Innovation – Versuch einer Definition

Viele Produkte schaffen den Weg von der Forschung auf den Markt nicht. Warum sind gewisse Innovationen erfolgreich und andere nicht?

Gemäss den Wirtschaftswissenschaftlern Jürgen Hauschildt und Soeren Salomo (2011) können Innovationen mittels eines Bezugssystems von fünf Dimensionen definiert werden:

  • inhaltliche Dimension: was ist neu?
  • subjektive Dimension: für wen ist etwas neu?
  • prozessuale Dimension: wo liegen Beginn und Ende der Neuerung?
  • normative Dimension: ist neu gleich erfolgreich?
  • Intensitätsdimension: wie neu ist das Neue?

Die verschiedenen Dimensionen zeigen, dass nicht allein das objektive Ausmass der Neuerung den Erfolg einer Innovation ausmacht. Vielmehr ist beispielsweise auch die subjektive Dimension zentral und welchen Wert eine Erneuerung und deren Implementierung den verschiedenen Stakeholdern bringt.  Die Studie von Avenir Suisse zeigt sehr schön, wie Werte für Kund:innen bzw. Patient:innen geschaffen (value proposition), und wie die Wertschöpfung im Gesamtsystem (value Network) zwischen Industrie und anderen Stakeholdern verteilt und optimiert wird.

Komplexität verringern

Die Studie liefert innovative Ideen, um im Spannungsfeld der Industrie, Regulierung und Patient:innen mittels neuen Finanzierungsansätzen den Zugang für die Patient:innen zu beschleunigen.

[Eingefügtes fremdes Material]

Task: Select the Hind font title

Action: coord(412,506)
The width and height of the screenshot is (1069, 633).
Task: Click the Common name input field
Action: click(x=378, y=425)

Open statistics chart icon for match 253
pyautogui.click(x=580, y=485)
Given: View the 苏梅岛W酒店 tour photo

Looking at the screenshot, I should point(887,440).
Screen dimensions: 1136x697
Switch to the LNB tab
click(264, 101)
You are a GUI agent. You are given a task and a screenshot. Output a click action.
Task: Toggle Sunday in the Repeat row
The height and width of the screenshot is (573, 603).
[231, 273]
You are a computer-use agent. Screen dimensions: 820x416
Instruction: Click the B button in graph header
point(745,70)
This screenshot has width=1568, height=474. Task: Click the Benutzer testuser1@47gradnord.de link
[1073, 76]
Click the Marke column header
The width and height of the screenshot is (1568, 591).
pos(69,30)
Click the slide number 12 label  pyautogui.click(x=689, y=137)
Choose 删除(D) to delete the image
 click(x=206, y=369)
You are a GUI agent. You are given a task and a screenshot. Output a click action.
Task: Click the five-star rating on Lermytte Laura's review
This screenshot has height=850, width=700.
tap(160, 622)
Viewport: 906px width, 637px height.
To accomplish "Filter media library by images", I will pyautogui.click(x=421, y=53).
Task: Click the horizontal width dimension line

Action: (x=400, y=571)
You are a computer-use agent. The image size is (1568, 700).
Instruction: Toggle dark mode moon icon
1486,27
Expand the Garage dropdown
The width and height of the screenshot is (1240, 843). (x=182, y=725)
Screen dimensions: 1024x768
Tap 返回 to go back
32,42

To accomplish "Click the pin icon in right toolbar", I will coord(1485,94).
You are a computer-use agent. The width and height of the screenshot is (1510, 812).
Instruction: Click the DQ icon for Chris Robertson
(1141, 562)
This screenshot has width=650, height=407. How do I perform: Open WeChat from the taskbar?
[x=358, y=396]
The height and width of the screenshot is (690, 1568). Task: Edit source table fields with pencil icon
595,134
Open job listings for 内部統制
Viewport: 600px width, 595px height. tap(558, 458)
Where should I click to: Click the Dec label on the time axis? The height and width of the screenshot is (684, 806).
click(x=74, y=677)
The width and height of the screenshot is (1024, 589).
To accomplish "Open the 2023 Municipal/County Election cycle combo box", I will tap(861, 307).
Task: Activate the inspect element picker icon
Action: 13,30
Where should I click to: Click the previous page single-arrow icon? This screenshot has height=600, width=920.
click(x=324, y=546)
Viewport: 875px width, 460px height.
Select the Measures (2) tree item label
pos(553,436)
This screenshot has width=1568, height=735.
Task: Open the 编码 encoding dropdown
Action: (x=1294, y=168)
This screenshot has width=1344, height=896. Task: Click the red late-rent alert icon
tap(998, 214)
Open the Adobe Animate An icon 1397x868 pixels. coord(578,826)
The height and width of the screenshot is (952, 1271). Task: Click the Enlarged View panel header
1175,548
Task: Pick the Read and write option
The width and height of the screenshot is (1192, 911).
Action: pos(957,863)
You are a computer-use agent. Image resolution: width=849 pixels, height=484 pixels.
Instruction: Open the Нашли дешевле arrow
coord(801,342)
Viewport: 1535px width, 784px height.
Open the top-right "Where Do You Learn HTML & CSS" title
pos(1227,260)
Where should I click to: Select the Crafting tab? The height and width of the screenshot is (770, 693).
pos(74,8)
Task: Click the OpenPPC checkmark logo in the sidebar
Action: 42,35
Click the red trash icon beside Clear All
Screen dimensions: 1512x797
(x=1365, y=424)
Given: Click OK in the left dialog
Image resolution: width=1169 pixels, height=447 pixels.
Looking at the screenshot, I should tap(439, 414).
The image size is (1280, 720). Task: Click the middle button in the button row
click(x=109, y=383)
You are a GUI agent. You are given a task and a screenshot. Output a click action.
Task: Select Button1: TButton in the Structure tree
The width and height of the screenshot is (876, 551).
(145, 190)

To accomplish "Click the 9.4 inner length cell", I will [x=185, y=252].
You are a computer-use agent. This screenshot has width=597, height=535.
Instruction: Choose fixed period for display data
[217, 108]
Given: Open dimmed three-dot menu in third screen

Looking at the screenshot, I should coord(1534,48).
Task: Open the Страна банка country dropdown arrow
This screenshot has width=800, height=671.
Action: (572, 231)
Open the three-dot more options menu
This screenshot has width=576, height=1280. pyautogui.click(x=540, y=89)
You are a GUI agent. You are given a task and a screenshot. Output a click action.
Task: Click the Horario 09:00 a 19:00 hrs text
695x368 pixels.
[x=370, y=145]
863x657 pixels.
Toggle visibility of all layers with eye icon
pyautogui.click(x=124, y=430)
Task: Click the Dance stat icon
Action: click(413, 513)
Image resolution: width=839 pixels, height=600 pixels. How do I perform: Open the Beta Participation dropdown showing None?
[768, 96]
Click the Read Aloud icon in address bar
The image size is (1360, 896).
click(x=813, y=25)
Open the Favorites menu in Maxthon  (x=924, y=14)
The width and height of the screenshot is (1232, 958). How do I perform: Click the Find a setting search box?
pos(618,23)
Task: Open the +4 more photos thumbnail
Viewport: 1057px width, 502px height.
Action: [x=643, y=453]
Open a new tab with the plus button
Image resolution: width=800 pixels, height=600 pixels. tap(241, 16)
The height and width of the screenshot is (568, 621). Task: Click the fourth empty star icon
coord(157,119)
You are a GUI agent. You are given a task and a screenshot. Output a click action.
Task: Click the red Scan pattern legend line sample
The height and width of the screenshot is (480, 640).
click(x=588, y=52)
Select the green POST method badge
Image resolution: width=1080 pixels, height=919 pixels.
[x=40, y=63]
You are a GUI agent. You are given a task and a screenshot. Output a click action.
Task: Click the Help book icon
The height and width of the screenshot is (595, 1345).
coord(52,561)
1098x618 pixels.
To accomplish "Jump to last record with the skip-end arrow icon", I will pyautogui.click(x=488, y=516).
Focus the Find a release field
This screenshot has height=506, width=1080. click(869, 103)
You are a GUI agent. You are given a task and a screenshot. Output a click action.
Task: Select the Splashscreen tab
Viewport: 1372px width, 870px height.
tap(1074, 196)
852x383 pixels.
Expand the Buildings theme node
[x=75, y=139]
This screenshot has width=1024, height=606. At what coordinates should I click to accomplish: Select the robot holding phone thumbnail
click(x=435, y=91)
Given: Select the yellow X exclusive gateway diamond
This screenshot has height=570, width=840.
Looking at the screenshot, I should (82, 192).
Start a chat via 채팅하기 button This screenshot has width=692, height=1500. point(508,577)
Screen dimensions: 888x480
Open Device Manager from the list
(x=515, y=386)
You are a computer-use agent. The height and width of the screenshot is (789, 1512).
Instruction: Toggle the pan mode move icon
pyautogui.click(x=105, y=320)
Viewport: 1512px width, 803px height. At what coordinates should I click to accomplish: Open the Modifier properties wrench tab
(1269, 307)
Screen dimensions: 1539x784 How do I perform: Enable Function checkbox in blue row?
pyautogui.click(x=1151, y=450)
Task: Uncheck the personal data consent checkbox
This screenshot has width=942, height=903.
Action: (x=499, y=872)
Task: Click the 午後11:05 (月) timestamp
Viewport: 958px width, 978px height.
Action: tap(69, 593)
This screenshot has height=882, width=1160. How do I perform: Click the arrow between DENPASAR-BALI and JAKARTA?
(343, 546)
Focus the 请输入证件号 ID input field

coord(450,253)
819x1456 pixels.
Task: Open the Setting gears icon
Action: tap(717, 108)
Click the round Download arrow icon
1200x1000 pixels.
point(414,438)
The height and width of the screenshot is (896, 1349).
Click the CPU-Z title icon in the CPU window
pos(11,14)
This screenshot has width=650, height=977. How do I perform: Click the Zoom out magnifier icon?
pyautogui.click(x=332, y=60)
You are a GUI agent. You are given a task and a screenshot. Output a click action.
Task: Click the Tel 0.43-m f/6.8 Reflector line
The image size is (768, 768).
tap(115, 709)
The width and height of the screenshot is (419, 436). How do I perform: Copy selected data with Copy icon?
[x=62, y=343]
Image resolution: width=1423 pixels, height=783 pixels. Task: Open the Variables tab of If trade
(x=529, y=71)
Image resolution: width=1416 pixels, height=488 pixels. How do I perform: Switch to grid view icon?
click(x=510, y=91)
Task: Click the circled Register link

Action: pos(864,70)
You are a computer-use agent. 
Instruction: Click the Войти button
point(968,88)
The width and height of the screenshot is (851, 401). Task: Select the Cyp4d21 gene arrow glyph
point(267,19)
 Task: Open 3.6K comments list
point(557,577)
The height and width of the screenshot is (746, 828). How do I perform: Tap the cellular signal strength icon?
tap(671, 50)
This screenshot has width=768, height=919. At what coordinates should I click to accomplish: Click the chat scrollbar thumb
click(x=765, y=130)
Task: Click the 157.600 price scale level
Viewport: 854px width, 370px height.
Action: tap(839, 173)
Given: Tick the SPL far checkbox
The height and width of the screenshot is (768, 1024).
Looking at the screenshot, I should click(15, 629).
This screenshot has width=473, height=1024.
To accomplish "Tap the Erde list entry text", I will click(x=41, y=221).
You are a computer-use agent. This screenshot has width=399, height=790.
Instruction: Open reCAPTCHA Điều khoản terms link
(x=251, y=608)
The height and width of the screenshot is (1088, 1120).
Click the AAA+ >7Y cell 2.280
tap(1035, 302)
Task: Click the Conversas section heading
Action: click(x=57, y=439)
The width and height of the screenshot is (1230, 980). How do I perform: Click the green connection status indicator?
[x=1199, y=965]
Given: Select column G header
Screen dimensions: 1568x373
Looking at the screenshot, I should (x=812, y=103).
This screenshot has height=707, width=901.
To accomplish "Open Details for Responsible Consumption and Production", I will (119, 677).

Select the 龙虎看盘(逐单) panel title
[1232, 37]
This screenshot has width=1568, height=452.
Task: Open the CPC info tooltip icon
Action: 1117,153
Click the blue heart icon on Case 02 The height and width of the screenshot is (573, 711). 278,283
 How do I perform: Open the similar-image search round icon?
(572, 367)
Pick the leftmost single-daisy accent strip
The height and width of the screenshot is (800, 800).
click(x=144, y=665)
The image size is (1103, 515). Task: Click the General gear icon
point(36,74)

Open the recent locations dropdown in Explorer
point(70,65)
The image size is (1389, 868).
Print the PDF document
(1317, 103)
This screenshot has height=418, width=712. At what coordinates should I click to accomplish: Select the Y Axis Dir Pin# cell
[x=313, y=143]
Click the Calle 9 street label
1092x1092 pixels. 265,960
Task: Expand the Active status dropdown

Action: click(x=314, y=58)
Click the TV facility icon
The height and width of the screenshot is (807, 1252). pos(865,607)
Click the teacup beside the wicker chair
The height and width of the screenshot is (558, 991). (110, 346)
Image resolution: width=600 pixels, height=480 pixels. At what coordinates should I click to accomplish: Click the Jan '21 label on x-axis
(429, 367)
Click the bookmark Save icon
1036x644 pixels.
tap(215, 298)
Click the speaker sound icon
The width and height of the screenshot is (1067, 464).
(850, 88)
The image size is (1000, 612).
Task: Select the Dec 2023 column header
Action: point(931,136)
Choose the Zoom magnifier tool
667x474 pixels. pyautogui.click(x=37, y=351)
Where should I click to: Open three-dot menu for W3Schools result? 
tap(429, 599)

Aktuell verstreicht aufgrund langwieriger Verhandlungsprozesse oft viel wertvolle Zeit bis Patient:innen potentiell hilfreiche Medikamente erhalten. Bei seltenen Krankheiten oder neuen Behandlungsmethoden existieren vielfach keine vergleichbaren Alternativen. Wenn ein Medikament aber für einen anderen Behandlungszweck oder eine andere Krankheit zugelassen ist, kann eine Ausnahmebewilligung (Art. 71, KVV) beantragt werden. In den letzten Jahren haben solche Ausnahmebewilligungen stark zugenommen.

Die Publikation beschreibt ein Drei-Säulen-Modell, welches die Preisfestsetzung bei hochinnovativen Medikamenten neu regeln und damit gleichzeitig eine optimale Versorgung bringen soll:

  1. Klarer und schneller Mechanismus zur Preisfestsetzung: Übernahme eines vorläufigen Preises ab dem ersten Tag der Zulassung durch Swissmedic. Pharmahersteller und Behörden haben danach 365 Tage Zeit, den definitiven Preis auszuhandeln.
  2. Höhe des Preises: der Medikamentenpreis soll einerseits mögliche Einsparungen durch andere ersparte Therapien beinhalten und sich andererseits an einem finanziellen «Wert» von geretteten Lebensjahren bei guter Gesundheit orientieren.
  3. Dynamisches Kostenfolgemodell: eine Preisanpassung soll automatisch in Abhängigkeit des realisierten Umsatzes stattfinden (nach Reifegrad des Medikaments). Ab einem kumulierten Umsatz in der Schweiz zwischen 20 und 25 Millionen Franken würde eine Rückerstattung fällig. Der Preis könnte so schrittweise angepasst werden und Kostenauswirkungen auf das gesamte Gesundheitssystem reduziert werden.

Win-Win für alle?

Konkurrenzfähigkeit und Margen sind für die Pharmahersteller ebenso zentral wie faire Preise für die Krankenkassen und Patient:innen. Während sich die Industrie einen raschen und unkomplizierten Marktzutritt zu profitablen Preisen wünscht, müssen die Versicherer die Kostenfolgen für das Gesamtsystem im Zaun halten, um die Krankenkassenprämien zu schonen.

Am Wichtigsten jedoch ist die Frage: «Welche Bedürfnisse haben die Patient:innen?». Die Antwort ist klar: raschen Zugang zu lebensrettenden oder -verlängernden Medikamenten.

Innovationen sind unter anderem dann erfolgsversprechend, wenn sie dazu beitragen, Komplexität zu verringern und helfen, besser mit Unsicherheiten umzugehen. Die vorgeschlagenen Anpassungen erfüllen aus meiner Sicht diesen Anspruch und scheinen dafür zielführend zu sein.

Cassandra Waech, Studienleitung CAS Gesundheitsökonomische Evaluationen und HTA, Team Weiterbildung WIG.